张爱玲的《小团圆》(第3/5页)

文学史上以真实的家族秘史为题材的小说并不少,中国最典型的是《红楼梦》,红学就有“索隐派”与“考据派”,还有其他什么派,名目繁多。最近几年的“红学热”热得奇怪,简直像在发高烧,有些几近胡言乱语。胡适讲过考据必须有一个原则,就是“可验证的”。我觉得这应该是红学家们开腔立言的前提条件。中国现代文学史上也有巴金的《家》、《春》、《秋》,有端木蕻良的《科尔沁旗草原》。最有自传色彩的是郁达夫的小说,有考据癖的人可以从小说中考据出作品人物的生活原型,作者生活的大量隐私。然而《小团圆》让那些以揭发考据为乐事的人大吃一惊,因为张爱玲说,“这种地方总是自己来揭发的好”;而且,“讲到自己也很不客气”;说“我一直认为最好的材料是你最深知的材料”。

通常,人们对自己的揭发总会手下留情,总是不彻底。一个人爱惜自己,不免有意无意间要为自己粉饰。小资们最爱引用的张爱玲《天才梦》里写到的经典语录:“生命是一袭华美的袍,爬满了虱子。”但是人活着,如果非要穿一件袍子遮羞保暖,大多还是愿意穿一件华美的袍,且不管它翻开来时,里面有没有虱子。人们讽刺爱化妆的女人:“上帝给了她一张脸,她自己再创造一张脸”;我说“女人只关心两件事,身上的肉,肉上的布”。其实,不仅女人,人人都是如此。一个人生活在世上,为别人演一个角色,还要为自己演一个角色。为自己演的这个角色,已到自己有勇气接受的道德底线,再往下,是茫无边底的蒙昧,是盲点。人心里最深最隐秘处的真实,往往连我们自己都没有勇气正视,根本就不去看,不敢看,麻着胆子瞥上一眼,就会匆匆忙忙逃开。心里知道那是真相也不能接受。要欺人,还要自欺。而且自欺比欺人更难。一个人假如有勇气说,我从此不但不欺人,而且不再自欺,下决心百分之百真实面对自己,也百分之百拿真实的自己面对别人,这人一定已经不爱自己了,所以能对自己狠,完全冷心冷面,铁石心肠,下得了手,真可以做到刀刀见血,剜心剔骨。到这个地步,对别人狠,对别人下得了手就是自然而然的了。

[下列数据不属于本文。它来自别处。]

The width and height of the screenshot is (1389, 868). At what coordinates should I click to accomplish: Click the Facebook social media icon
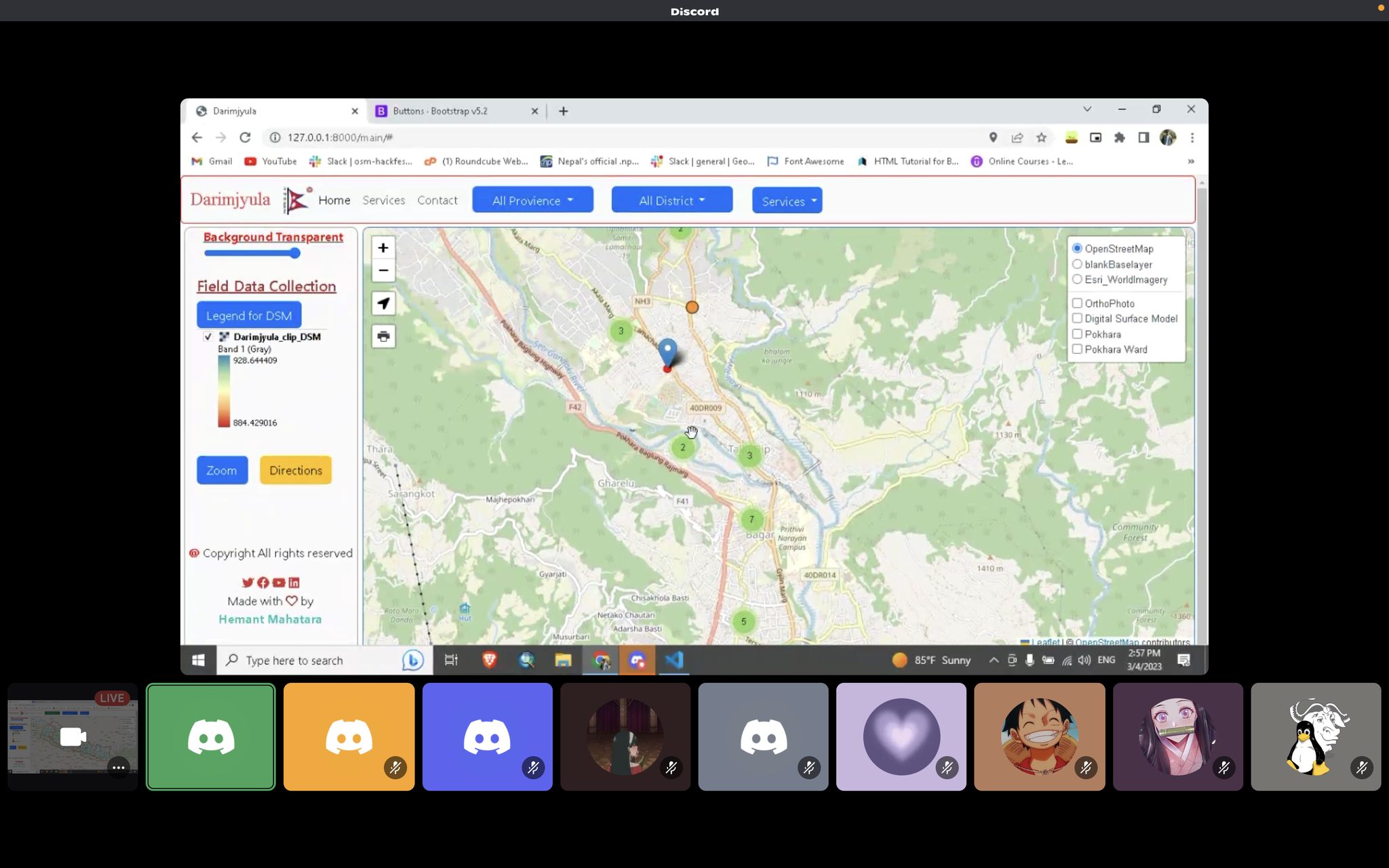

张爱玲的《小团圆》便是这样,作者对自己非常之狠。我看她真是古往今来文学史上第一个狠人。她对生活百孔千疮真相的揭露,尤其是对温情主义者津津乐道的所谓种种“爱”的真相的揭露,确实已经越过了底线,那么冷静,不露声色,总是隔得远远地在看,叙述人物事件简到极致,几乎不用形容词,可每一句话都说穿了,透了过去,留下深深的痕,那已不是伤痕,至少不是新的,因为已经习惯,不知道痛了,然而这是人生的最大悲哀。

《小团圆》里九莉(张爱玲)的家族应该有各种各样的爱,却全没有。我们读她的小说,感觉她笔下的人物像生活在一个大水族馆,你游过来,我游过去,你撞我一下,我咬你一口,吐着泡泡,却隔着水,没有真正的接触,没有声音,冷冰冰没有温暖。父女、母女、姑侄、姐弟、各式各样的堂表兄弟姐妹,没有一个人肯付出真心。每个人都伤痕累累,因为伤太多了,所以多添一个也没关系,没有人心疼,连自己都不心疼,即使自己真感觉痛了,也不愿喊出来,还是那么冷冷地望着,隔着距离悄声议论几句。那些话又大多遮遮掩掩,零零碎碎,欲言又止。每个人的面目都经不起细细打量,没有一个好人,也没有一个彻底的坏人,永远在算计、猜疑、怨恨、自我辩解,自以为是,被环境压迫着,也自己压迫自己。那是一个多么冷的世界。张爱玲说《小团圆》是一部写爱情的小说,但这实在是一部无爱的小说。